ELI5: Explain Like I'm 5

Pseudometric space

Imagine you have a big room where you can play with your toys. Now imagine that you have a special toy (let's call it a "ball") that you can use to measure the distance between any two other toys in the room.

However, this "ball" is not a regular ball. It behaves a little differently than what you might expect. For example, if you throw it really hard, it might come back to you instead of bouncing off a wall or object.

Now, let's say you want to use this "ball" to measure the distance between two of your toys. You would throw the "ball" from one toy towards the other toy and see where it ends up. Depending on how far away the other toy is, the "ball" might come back to you, or it might stop near that toy, or it might even go past that toy and keep going until it hits another object.

After you've done this a few times, you can start to get a sense of how far apart the toys are from each other, based on how the "ball" behaves when you throw it between them.

This is kind of like what a pseudometric space is. Instead of toys and a special "ball", we have a set of objects (which can be anything, like points in a graph or functions) and a way of measuring the distance between them, which is not necessarily the same as what you might expect from a regular "metric" (like the Euclidean distance between two points).

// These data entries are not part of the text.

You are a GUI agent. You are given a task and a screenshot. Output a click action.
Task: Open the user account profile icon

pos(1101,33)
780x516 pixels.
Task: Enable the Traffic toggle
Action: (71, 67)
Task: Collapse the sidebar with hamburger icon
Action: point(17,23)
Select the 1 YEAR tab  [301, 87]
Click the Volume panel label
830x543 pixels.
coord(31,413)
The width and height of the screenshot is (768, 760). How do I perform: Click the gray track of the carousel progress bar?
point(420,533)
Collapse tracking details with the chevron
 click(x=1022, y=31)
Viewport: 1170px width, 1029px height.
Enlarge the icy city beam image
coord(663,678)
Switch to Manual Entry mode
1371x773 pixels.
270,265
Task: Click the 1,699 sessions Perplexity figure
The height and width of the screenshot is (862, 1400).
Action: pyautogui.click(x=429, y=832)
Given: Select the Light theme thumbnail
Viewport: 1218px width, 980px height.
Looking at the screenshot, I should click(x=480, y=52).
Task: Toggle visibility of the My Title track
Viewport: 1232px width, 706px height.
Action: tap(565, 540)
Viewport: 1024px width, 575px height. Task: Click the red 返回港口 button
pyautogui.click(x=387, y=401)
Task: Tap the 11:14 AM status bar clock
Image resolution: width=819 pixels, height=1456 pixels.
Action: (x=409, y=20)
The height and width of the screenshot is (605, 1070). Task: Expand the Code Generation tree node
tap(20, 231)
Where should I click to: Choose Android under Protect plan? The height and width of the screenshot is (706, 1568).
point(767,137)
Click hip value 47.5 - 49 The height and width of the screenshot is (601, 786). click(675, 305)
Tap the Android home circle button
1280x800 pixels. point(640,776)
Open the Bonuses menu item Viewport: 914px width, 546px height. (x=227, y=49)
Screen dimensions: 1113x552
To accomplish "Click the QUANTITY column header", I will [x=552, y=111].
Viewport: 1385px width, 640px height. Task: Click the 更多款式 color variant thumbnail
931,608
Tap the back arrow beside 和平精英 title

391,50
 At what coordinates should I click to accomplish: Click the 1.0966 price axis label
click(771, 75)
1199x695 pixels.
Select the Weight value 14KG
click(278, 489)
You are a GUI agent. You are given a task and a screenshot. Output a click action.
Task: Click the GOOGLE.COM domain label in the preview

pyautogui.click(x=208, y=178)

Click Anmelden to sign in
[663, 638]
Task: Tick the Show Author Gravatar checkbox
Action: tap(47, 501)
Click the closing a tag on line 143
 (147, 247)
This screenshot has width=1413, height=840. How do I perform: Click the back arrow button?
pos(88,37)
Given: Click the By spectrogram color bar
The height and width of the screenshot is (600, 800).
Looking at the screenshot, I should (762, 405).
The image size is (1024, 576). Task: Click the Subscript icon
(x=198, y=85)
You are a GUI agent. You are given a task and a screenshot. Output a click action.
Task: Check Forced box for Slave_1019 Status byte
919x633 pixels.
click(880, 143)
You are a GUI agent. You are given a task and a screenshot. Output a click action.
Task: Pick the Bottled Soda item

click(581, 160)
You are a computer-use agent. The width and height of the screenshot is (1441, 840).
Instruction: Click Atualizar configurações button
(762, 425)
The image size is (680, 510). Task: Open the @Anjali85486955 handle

In a pseudometric space, the "distance" between two objects might not behave exactly like you think it should. For example, it might not satisfy the "triangle inequality", which says that if you want to go from object A to object C, passing through object B, then the distance from A to C should be no longer than the sum of the distances from A to B and from B to C.

But just like with your toys and your special "ball", we can still use these "distances" to understand how objects in the pseudometric space are related to each other, even if they don't behave exactly like regular distances would.